From: Melita M. Garza, They Came to Toil: Newspaper Representations of Mexicans and Immigrants in the Great Depression, Austin: University of Texas Press, 2018. 264 pp. $29.95

In December 1929, Mexican deportee Carlos Espinosa recrossed the border into Laredo, Texas, and waited on the road for the US Border Patrol to apprehend him. He preferred prison in Webb County, USA for illegally reentering the country over unemployment, and presumably hunger, in Mexico, he told the border patrolmen who finally showed up.[1]

The way three competing newspapers dealt with this event highlights how disparate news coverage socially constructs the reality of immigration and Mexicans in distinctive ways. Espinosa was front-page fodder for San Antonio’s Spanish-language daily, La Prensa, predicting that: “The day a civilized government replaces Mexico’s tyrannical one. . . most Mexicans . . . will return promptly to their native soil. With the repatriation of Mexicans ‘living on the outside,’ competition with North American workers that has lowered salaries will cease.”[2]

The La Prensa columnist saw Espinosa as the prototypical Mexican, caught between political chaos in Mexico and the demand for cheap labor in the United States, law or no law. The Express editors considered Espinosa less newsworthy, reporting his apprehension on page 9, next to a story about a survey showing brunettes were more popular than blondes.[3]

The San Antonio Express didn’t consider the broader implications of Espinosa’s predicament, dwelling instead on the surprise of the border patrol. The incident went unrecorded in the competing William Randolph Hearst-owned San Antonio Light. In short, the Express’s placement suggested that he was just another Mexican drifter, while the Light found his story so banal as to not merit coverage.

Espinosa’s reported “capture” on the verge of the Great Depression poignantly encapsulated the dilemma of the Mexican, as persons of Mexicans descent were then called, whatever their nationality. The decade-long crisis blended with nativist sentiments to create a pivotal new chapter in US immigration history.[4]

New laws were debated, immigration became a flashpoint in the furor over the country’s economic troubles, and tens of thousands of immigrants, mainly from Mexico, were deported. Frustrated at congressional dithering, some counties and cities nationwide developed their own repatriation plans, leading to the return of almost one-half million Mexicans. Playing in the background were larger questions about who might be counted as American.

With San Antonio, Texas, as a backdrop, this book focuses on Mexicans, immigration, and repatriation, through an English- and Spanish-language media lens during the critical early 1930s period. News coverage of immigrants in Depression era San Antonio—a cornerstone of myth and memory—reveals profound differences in the way these three newspapers framed Mexicans and immigrants.

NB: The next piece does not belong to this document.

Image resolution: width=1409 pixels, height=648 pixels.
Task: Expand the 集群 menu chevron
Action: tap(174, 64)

The setting for this book’s analysis is the aftermath of the Stock Market Crash of 1929 and the deepest years of the Great Depression, 1929 to 1934. The Alamo City had a thriving independent Spanish-language daily newspaper, a locally owned English-language daily newspaper, and a chain-operated daily owned by William Randolph Hearst, then the nation’s grandest newspaper titan. The city was also located in a state that would ultimately report more repatriations than any other.[5]

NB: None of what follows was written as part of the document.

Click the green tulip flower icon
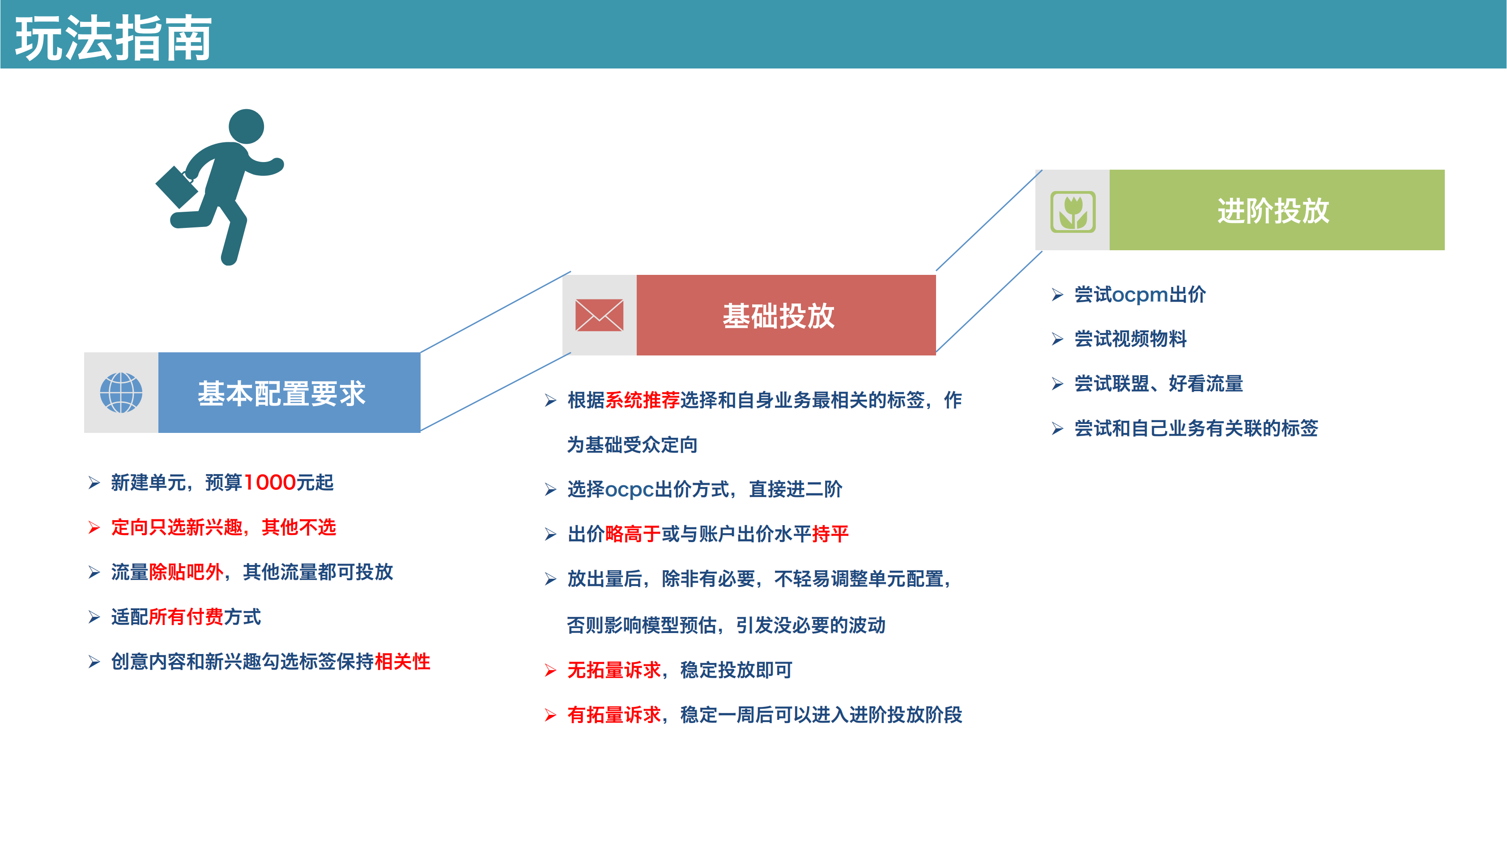(x=1073, y=211)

Geographically situated about 150 miles from Mexico, San Antonio was nonetheless figuratively a powerful border city, one whose Mexican and Anglo culture remains enshrined in an artifact of Spanish architecture, the former Franciscan mission remembered for the Battle of the Alamo.

Moreover, during the Great Depression “San Antonio was at the crossroads of Texan, Mexican, and US myth, memory, and identity, as well as trade, commerce, and geography.[6] It was a time, as John Bodnar puts it, when recovering the past became increasingly important to Americans.

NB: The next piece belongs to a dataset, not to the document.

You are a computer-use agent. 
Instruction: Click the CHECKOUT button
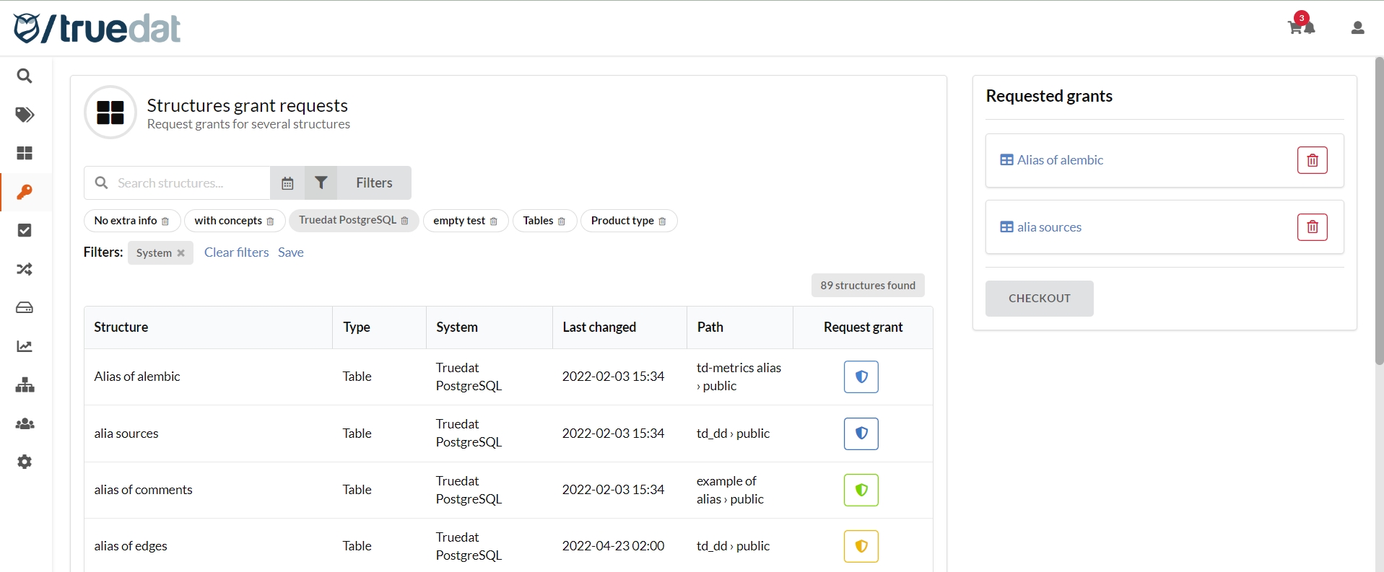(1039, 299)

Destitute communities recovered and remade public memories of their pioneer heritage, finding comfort in memorializing past glories, conquests, and victories.[7] San Antonio was a prime example. The city became enthralled with the legacy of the early eighteenth-century Spanish-speaking immigrants who founded San Antonio. Paradoxically, Spanish-speaking immigrants of the Depression era often were on contested terrain and commonly met indifference, vitriol, or expulsion…

Mexicans accounted for more than 46 percent of all those deported between 1930 and 1939, though they represented only 1 percent of the US population…[8] The voluntary and forced returns to Mexico swept Mexicans from their homes in Anchorage, Detroit, Chicago, and other northern points, as well as from southern borderlands such as Laredo, San Diego, and El Paso…[9]

Because the media’s role in interpreting these events has also been little studied, the book analyzes the framing of these issues in three different newspapers in San Antonio to see how stories were cast to meet the perceived needs of different audiences. The representations illuminated on these pages do more than that, however.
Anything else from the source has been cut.